● **YOUR TASK**: Every line from the beginning of the records below up to the one holding "Click the Stop playback button" should be quoted exactly; leave out the rest.

● **EXTRACTED RECORDS**:
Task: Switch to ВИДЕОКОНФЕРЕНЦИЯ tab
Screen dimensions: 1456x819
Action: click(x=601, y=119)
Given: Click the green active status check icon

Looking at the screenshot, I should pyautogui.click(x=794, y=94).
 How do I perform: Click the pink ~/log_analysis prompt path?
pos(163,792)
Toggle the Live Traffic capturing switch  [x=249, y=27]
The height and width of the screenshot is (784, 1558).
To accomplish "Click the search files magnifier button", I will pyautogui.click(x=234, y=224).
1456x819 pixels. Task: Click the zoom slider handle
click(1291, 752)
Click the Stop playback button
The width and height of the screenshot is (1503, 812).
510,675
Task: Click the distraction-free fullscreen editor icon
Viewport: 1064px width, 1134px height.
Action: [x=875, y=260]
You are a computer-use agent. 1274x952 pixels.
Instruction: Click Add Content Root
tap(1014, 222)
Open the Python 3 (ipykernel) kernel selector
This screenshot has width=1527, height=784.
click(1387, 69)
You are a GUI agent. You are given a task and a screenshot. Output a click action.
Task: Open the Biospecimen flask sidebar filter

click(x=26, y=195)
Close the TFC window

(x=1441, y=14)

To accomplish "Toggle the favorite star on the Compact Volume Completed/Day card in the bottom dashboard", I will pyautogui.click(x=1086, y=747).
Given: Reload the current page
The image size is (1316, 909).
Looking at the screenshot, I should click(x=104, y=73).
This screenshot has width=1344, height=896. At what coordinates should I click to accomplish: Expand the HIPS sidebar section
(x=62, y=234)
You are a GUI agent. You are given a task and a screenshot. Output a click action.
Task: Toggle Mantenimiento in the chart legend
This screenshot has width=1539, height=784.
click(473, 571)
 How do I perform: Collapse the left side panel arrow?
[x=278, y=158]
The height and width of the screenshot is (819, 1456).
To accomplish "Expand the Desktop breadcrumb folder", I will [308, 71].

● **TASK SOLUTION**:
Task: Switch to ВИДЕОКОНФЕРЕНЦИЯ tab
Screen dimensions: 1456x819
Action: click(x=601, y=119)
Given: Click the green active status check icon

Looking at the screenshot, I should pyautogui.click(x=794, y=94).
 How do I perform: Click the pink ~/log_analysis prompt path?
pos(163,792)
Toggle the Live Traffic capturing switch  [x=249, y=27]
The height and width of the screenshot is (784, 1558).
To accomplish "Click the search files magnifier button", I will pyautogui.click(x=234, y=224).
1456x819 pixels. Task: Click the zoom slider handle
click(1291, 752)
Click the Stop playback button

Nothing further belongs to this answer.